— Required work —
Find the lines below holding the word "Type" and copy each of them.

— Raw data —
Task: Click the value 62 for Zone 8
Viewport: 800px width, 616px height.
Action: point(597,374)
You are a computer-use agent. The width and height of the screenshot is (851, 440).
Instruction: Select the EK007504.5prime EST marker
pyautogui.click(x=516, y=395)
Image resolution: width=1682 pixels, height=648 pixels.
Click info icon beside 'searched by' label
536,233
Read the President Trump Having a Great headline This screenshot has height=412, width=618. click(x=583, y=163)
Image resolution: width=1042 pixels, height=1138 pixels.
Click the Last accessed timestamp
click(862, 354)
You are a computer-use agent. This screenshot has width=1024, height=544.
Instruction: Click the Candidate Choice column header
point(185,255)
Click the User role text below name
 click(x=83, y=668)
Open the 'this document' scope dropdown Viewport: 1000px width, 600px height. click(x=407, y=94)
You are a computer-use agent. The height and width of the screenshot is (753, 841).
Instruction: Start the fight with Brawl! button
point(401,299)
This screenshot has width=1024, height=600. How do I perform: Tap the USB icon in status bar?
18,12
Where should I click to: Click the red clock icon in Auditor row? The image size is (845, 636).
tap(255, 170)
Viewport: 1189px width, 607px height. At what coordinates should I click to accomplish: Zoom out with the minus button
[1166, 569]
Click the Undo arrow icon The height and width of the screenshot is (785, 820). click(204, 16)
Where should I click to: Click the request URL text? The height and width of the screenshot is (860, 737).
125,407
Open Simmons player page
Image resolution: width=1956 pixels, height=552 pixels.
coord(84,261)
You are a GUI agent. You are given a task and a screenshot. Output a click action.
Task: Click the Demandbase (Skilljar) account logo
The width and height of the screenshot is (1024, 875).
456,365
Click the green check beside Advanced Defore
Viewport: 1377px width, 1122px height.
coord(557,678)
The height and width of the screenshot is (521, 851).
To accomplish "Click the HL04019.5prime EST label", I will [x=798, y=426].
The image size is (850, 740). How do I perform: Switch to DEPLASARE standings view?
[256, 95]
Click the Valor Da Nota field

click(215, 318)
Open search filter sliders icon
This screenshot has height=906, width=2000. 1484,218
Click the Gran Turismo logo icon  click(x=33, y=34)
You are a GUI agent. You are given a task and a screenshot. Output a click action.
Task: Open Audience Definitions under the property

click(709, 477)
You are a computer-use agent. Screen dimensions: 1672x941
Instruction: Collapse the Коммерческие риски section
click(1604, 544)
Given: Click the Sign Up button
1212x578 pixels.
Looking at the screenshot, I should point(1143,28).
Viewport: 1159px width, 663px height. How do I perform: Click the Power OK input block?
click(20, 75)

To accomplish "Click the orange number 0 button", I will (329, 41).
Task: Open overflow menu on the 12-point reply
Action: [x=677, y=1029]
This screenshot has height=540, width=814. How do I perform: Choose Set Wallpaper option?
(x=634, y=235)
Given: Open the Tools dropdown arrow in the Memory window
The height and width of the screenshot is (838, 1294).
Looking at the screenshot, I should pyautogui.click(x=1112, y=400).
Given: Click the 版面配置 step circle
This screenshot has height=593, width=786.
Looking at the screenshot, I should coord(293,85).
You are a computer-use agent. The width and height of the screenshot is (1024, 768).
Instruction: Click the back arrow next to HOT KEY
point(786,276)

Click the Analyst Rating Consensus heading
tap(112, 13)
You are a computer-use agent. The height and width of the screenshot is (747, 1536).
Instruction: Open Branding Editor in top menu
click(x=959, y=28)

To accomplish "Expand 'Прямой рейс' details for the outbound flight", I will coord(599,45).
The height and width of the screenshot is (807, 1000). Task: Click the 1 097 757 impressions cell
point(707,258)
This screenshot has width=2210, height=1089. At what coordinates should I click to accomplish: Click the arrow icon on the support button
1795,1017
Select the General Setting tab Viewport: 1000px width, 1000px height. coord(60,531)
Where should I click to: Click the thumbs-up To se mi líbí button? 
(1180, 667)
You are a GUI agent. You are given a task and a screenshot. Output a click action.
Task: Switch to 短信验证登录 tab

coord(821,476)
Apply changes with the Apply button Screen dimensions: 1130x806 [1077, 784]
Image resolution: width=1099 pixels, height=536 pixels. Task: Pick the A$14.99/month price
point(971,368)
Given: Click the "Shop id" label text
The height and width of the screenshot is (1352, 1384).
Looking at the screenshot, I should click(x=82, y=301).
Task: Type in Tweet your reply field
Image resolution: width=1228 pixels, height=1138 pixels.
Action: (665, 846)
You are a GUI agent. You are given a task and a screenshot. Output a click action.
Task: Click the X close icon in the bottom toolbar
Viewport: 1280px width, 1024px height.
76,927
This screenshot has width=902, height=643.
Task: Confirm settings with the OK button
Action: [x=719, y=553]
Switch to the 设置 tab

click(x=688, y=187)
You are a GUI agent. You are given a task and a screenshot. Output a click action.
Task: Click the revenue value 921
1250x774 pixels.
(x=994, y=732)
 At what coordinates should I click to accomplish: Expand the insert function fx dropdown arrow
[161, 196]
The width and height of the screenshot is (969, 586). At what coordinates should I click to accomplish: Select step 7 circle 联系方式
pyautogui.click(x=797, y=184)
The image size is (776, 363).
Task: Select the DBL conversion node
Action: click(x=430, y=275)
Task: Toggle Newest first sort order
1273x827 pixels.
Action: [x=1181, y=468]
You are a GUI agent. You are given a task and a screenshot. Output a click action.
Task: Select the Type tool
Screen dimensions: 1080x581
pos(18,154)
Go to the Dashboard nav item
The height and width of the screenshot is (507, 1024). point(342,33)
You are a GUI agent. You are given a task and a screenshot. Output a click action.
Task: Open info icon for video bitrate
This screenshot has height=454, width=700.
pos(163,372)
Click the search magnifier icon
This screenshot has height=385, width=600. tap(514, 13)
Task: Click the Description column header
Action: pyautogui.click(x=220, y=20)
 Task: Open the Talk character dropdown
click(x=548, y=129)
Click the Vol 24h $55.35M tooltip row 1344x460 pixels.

— Reply —
Task: Type in Tweet your reply field
Task: Select the Type tool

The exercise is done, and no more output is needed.